Not our battle.
I feel Sal shuffle next to me, and I want to turn and slam my displeasure into his face. However, he merely nods, agreeing with Elio’s words.
As he always has.
Elio finishes giving his orders.
The gathered soldiers nod before filing out.
After a moment, Elio gestures to Sal and me. “Come. Let us see if there are any weaknesses in the fence.”
Walking the fence seems like a weird way to spend the time, especially considering that Elio likely wants to be inside checking on his family, but I follow all the same.
Outside of the iron fence that guards Elio’s home, the New York forest is oddly quiet. The air is still, almost like there’s nothing moving in the woods, and even the normal noises you’d expect, like bugs or frogs, are muted. I don’t hear anything except the crunch of gravel under our shoes as we walk the path that goes around the perimeter of Elio’s compound. We make it the whole way around and back to the gravel road when Sal finally speaks.
“You can’t keep her here,” Sal says quietly.
I stop. “You don’t get to fucking tell me what to do.”
“It’s not safe.”
“She’s not safe out there.”
“Souza wants her,” Elio says calmly. “He’s her father. She knows him best. Perhaps we….”
He pauses.
There’s a shape walking up the road.
The three of us react. I reach for the knife in my belt. Sal shines a flashlight on the person.

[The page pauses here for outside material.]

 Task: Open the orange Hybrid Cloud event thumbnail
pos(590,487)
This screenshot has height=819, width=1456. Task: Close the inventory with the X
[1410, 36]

And Elio sprints for them.
The split second before Elio flies in, arm poised to punch the stranger in the face, is when I realize who it is.
“Marco?”
4
MARISOL
After Dino leaves,it's blissfully quiet.
Well, I guess that it’s certainly quiet. The blissful part is up for debate. Because while I'm happy that he's gone, my heart feels like it's aching with all of the thoughts swirling around.
Seeing Dino again is shocking in ways I hadn't anticipated. I feel like a snow globe. I had years to settle my emotions around him, years to let them drift down and sit at my feet where I would never have to see them again. I could ignore all of those feelings there, where I didn't have to examine them in the light of day.
But now?
My whole world has been shaken up, and all I can do is examine the fallout.
Dios Mio, he's so handsome.
All of the scars make me itch to follow them with my fingers. I want to map out the new terrain on his skin, ask him how each one came to be. They show me a brutality that I hadn'tconsidered in him before, which makes the memory of our night together, and the tenderness that he showed me, even more fascinating.
A chill skates over my skin. Is Dino even capable of such thoughtful, emotional connection again?
Why do I want to find out so badly?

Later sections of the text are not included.